Sound advice - blog

Tales from the homeworld

My current feeds

Wed, 2006-Jan-11

Machine Microformats

I find microformats appealing. They solve the problem of putting data on the web simply without having to create extra files at extra urls and provide extra links to go and find the files. The data is in the same page as the human-readable content you provide. Like HTML itself, micrformats allow you put your own custom data into the gaps between the standard data. They effectively plug a gap in the semantic spectrum between univerally-applicable and individually-applicable terms. I have been working on various data formats during my first week back from annual leave, and the question has occured to me: "How do I create machine-only data that plugs the gap in a similar way?".

It doesn't make sense to use microformats directly in a machine-only environment. They are designed for humans first and machines second.

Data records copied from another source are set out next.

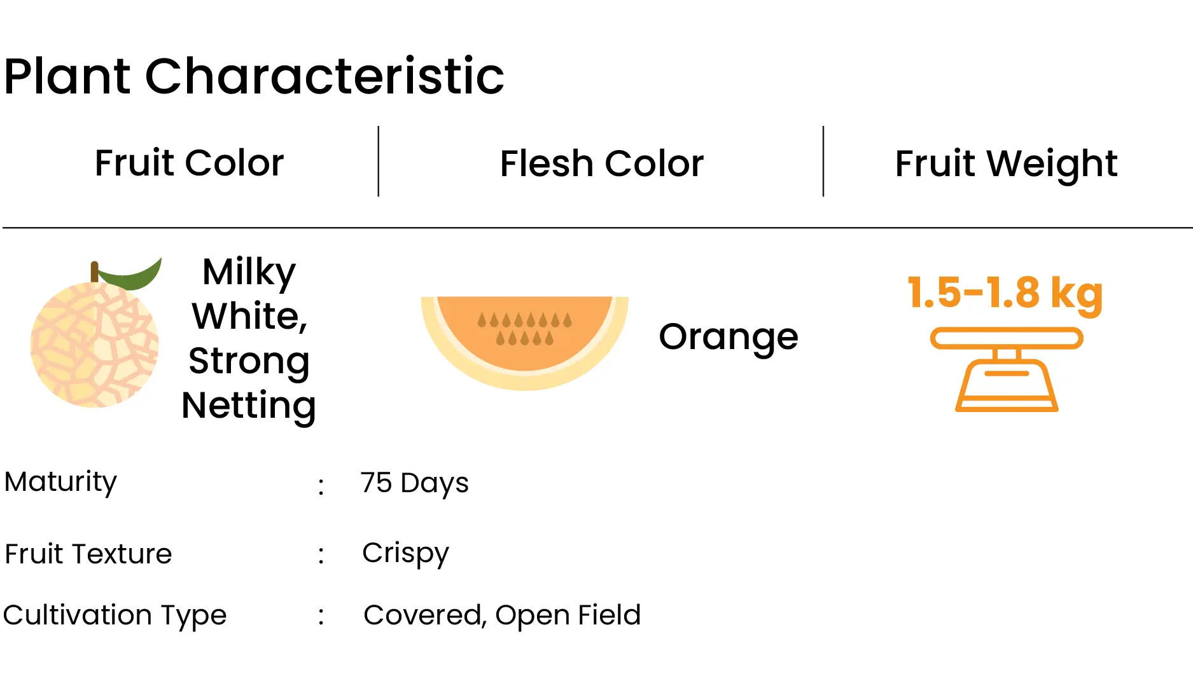
Task: Click the orange weighing scale icon
Action: [1007, 369]
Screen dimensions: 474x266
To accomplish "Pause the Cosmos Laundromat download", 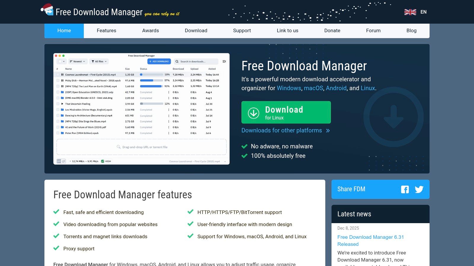I will [x=62, y=74].
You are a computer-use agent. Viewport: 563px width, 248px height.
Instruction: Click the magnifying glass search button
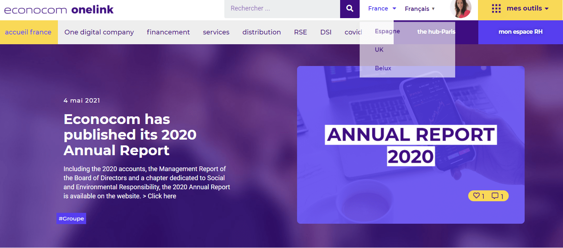click(x=350, y=9)
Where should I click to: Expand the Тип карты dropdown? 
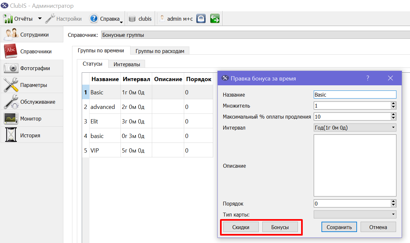355,214

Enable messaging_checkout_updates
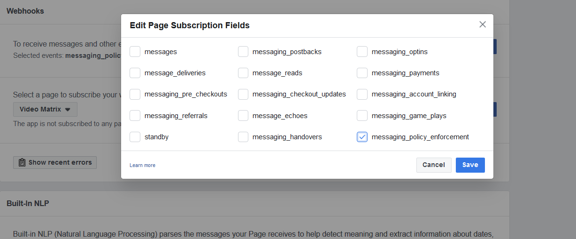243,94
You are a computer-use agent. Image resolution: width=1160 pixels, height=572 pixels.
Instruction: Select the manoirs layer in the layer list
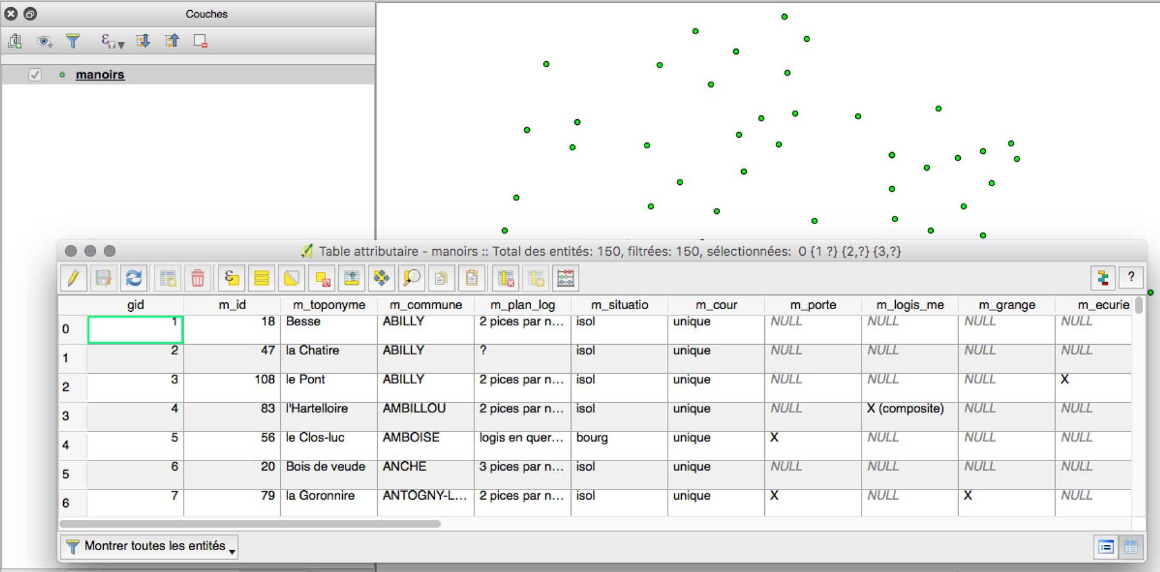pos(100,75)
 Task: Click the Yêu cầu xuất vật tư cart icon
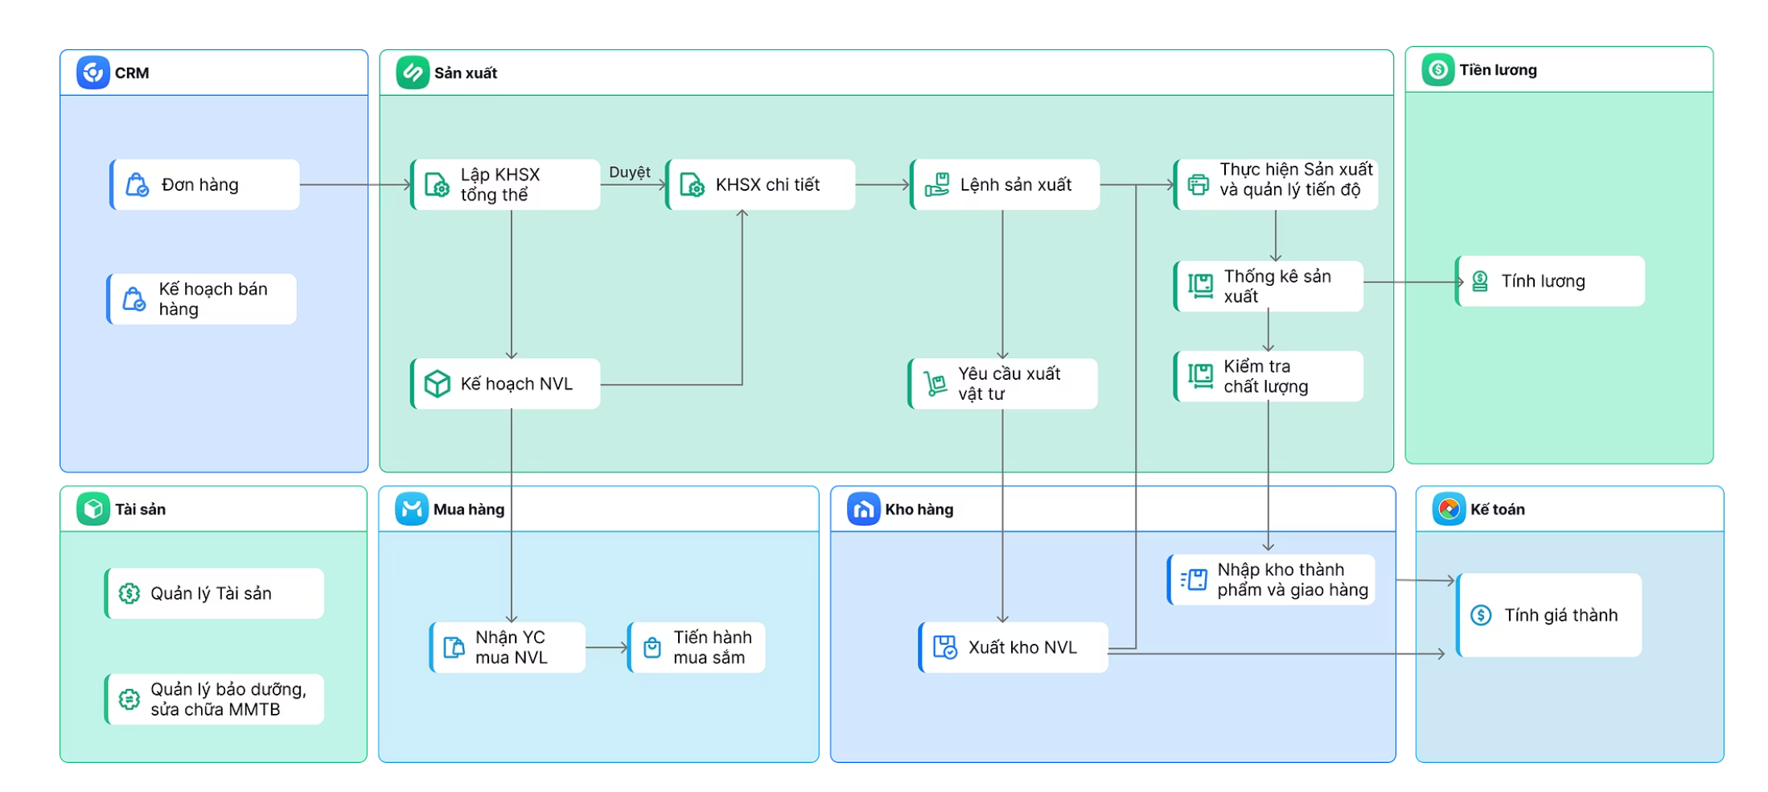click(935, 384)
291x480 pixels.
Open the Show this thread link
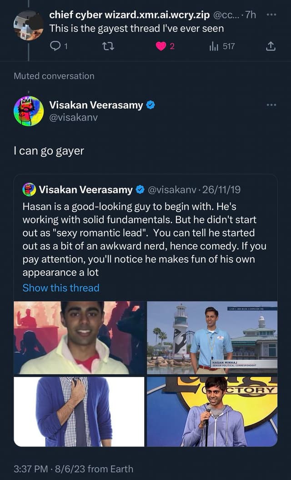click(x=61, y=288)
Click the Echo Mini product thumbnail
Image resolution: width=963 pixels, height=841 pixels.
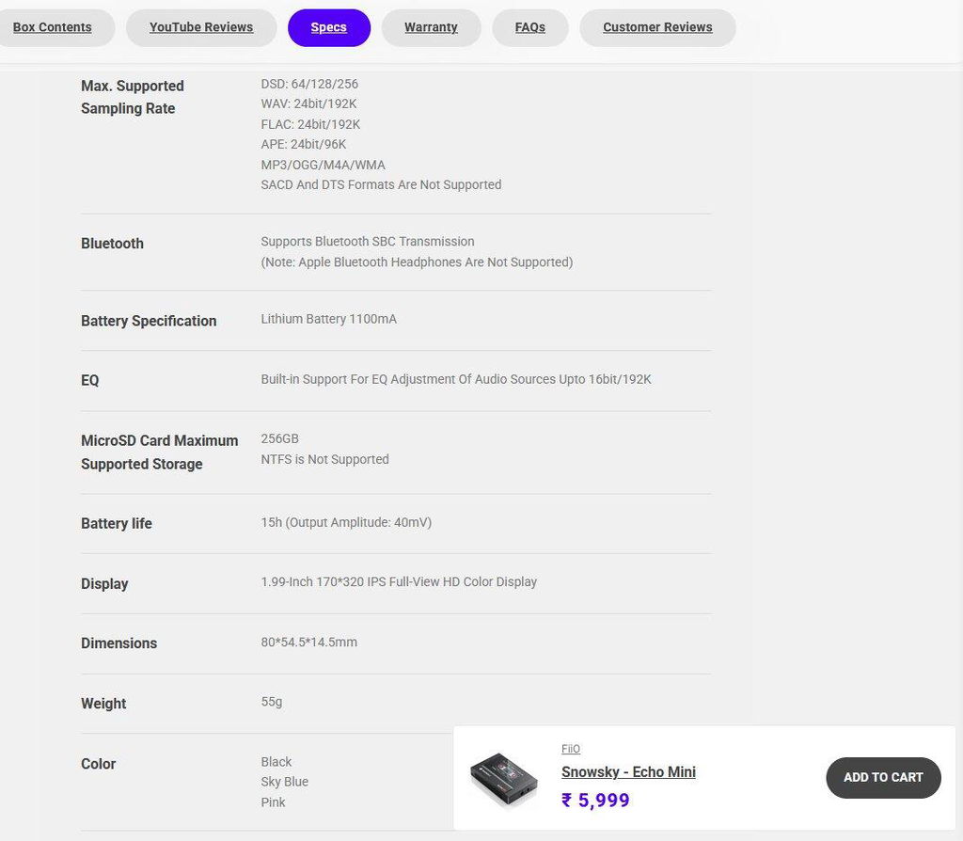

However, it does make some sense to try and learn the lessons of html and microformats. When XML became the way people did machine to machine comms a strange thing happened. Instead of learning from html and other successful sgml applications, we jumped straight into strongly-typed thinking. HTML allows new elements to be added to its schema implicitly with "must-ignore" semantics for anything a parser does not understand. This allows for forwards-compability of data structures. New elements and attributes can be added to represent new things without breaking the models that existing parsers use. Instead of following this example in XML we defined schemas that do not assume must-ignore semantics. We defined namespaces, and schema versions. When we introduce version 3.0 of our schema, we expect existing parsers to discard the data and raise an error. This is the way we're used to doing things in the world of remote procedure calls and baseclasses. In fact, it is the wrong way.

My approach so far has been to think of an xml document as a simple tree. A parser should follow the tree down as far for as it knows how to interpret the data, and should ignore data it does not understand. Following the microformat lead, I'm attempting to reuse terminology from existing standards before inventing my own. The data I've been presenting is time-oriented, so most terms and structure have been borrowed from iCalendar. The general theory is that it should be possible to represent universal (cross-industry, cross-application), general (cross-application), and local (application-specific) data in a freely-mixed way. Where there is a general term that could be used instead of a local term, you use it. Where there is a universal term that could be used instead of a general one, you do. The further left you push things, the more parsers will understand all of your data.

At present, I am also following the microformat lead of not jumping into the world of namespaces. I am still not convinced at this stage that they are beneficial. One possible end-point for this development would be to use no namespace for universal terms, and progressively more precise namespaces for general and local terms. Microformats themselves only deal in universal terms so they should be able to continue to get away without using namespaces.

By allowing universal and local terms to mingle freely it is possible to make use of universal terms wherever they apply. I suppose this has been the vision of rdf all along. In recent years the semantic web seems to have somehow transformed into an attempt to invent a new prolog, but I think a view of the semantic web as a meeting place for universal and local terms is of more immediate use. I think it would be useful to forget about rdf schemas for the most part and just refer to traditional standards documentation such as rfcs when dealing with ontology. I think it would be useful to forget about trying to aggregate rdf data for now, and think about a single format for the data rather than about multiple rdf representations. Perhaps thinking less about the data model rdf provides and thinking more about a meeting of semantic terms would make rdf work for the people it has so far disenfranchised.

Benjamin